El Congreso aprueba el proyecto de Milei para reformar la Ley de Glaciares.
El Senado argentino aprobó con 41 votos a favor y 31 en contra un proyecto para modificar la Ley de Glaciares, lo que ahora queda a consideración de la Cámara de Diputados. La votación no solo reflejó el apoyo de La Libertad Avanza, liderada por Patricia Bullrich, sino también el respaldo de algunos legisladores del interbloque kirchnerista. Uno de los artículos más discutidos permite que cada provincia determine la autoridad de aplicación, con el objetivo de identificar glaciares y ambientes periglaciales basándose en criterios técnico-científicos.
Desde el oficialismo, se argumenta que la reforma no elimina la protección ambiental, sino que la ajusta para devolver a las provincias el control sobre sus recursos, en línea con lo estipulado por la Constitución. Legisladores como Agustín Coto y Bruno Olivera Lucero defendieron el enfoque federal, señalando que la dicotomía entre agua y desarrollo productivo es falsa. Además, se criticó la rigidez de la ley vigente, que ha llevado a la paralización de inversiones.

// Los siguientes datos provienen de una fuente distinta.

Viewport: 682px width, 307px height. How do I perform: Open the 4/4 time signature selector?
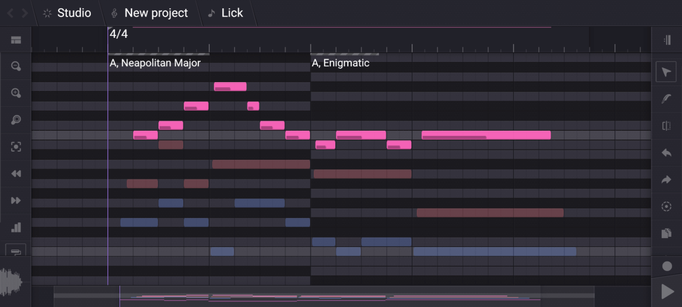119,34
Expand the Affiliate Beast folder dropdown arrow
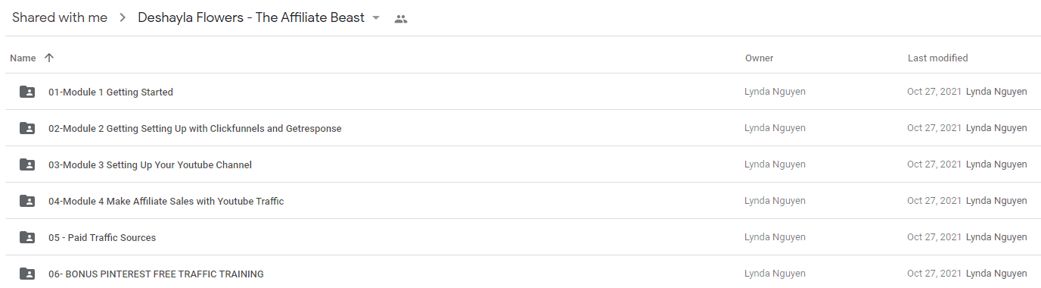This screenshot has width=1041, height=288. pyautogui.click(x=376, y=18)
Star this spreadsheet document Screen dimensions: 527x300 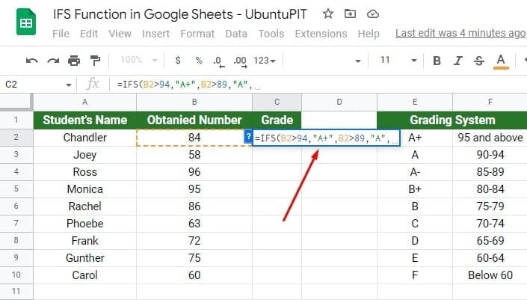[x=327, y=14]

La exsecretaria de Energía, Flavia Royón, y otros legisladores enfatizaron que el proyecto busca proteger lo que debe ser protegido sin flexibilizar las normativas existentes. A medida que el debate avanzaba, se resaltó que el cuidado del medio ambiente debe estar por encima de otros intereses, y se argumentó que la reforma podría facilitar un desarrollo más armonioso entre la minería y la protección de los recursos hídricos. Bullrich concluyó resaltando que no se debe ver el desarrollo económico como un enemigo del cuidado ambiental, marcando un cambio en la narrativa política.